Una volta entrati il discorso cambia.
Rimanere attaccati alle geometrie eterne é restare attaccati al dito che indica la luna.
Mi viene in mente la relazione tra i discorsi di Osho e il lavoro nella Scuola..
Dal di fuori sembrava il regno del bengodi..ma una volta catturati..cominciava il lavoro duro per purificare le seghe mentali che erano servite a invogliarci nella ricerca...
Dodici ore di lavoro al giorno tanto per cominciare..:D
e questo era il paradiso degli hippy..
Ma Osho aveva sempre detto di usare la Scuola..non di venirne usati..e lavorare tutto il giorno era un'ottima terapia per comprendere il significato del termine esoterismo..:D
E' sconvolgente di come qualche frase di Osho faccia perdere di vista all'esterno tutto il lavoro che si faceva nelle comuni....e soprattutto che il lavoro interiore non era cosa da deboli di corpo..
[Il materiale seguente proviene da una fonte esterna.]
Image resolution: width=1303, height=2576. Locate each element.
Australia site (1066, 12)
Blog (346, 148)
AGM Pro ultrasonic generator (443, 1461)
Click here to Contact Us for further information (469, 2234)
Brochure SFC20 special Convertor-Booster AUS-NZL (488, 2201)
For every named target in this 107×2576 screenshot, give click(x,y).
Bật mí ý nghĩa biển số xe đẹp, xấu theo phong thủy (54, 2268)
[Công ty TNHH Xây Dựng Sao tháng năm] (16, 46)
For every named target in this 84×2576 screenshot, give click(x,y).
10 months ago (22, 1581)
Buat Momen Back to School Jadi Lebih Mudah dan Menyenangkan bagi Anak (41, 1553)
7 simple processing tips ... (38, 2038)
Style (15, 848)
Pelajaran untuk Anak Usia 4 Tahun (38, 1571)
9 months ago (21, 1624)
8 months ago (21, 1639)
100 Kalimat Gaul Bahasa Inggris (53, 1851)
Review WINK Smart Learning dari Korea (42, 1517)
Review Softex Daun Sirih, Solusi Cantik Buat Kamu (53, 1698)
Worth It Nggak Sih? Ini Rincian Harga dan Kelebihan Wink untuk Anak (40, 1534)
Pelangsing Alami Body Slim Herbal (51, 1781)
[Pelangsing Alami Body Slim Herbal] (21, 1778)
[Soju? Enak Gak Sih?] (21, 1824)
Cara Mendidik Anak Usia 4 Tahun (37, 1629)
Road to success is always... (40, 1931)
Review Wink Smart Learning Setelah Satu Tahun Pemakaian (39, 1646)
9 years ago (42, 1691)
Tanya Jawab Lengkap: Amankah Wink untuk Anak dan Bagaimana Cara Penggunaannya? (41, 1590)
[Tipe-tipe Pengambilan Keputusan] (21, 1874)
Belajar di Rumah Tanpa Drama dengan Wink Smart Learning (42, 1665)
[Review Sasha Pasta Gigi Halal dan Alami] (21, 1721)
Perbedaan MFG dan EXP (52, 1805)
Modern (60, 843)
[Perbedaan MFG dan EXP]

Ma anche la fase del lavoro manuale finisce..e rimane quella forza a vincere le pesantezze..almeno ci è data una possibilità..
Il problema è sempre il solito..la Via per purificarci..e il verme che ci avvicina all'amo del capirlo..può essere più o meno variopinto..ma è sempre doloroso..è doloroso gettare anche un ferrovecchio..figuriamoci le nostre illusioni sull'andare in Paradiso in cazzozza..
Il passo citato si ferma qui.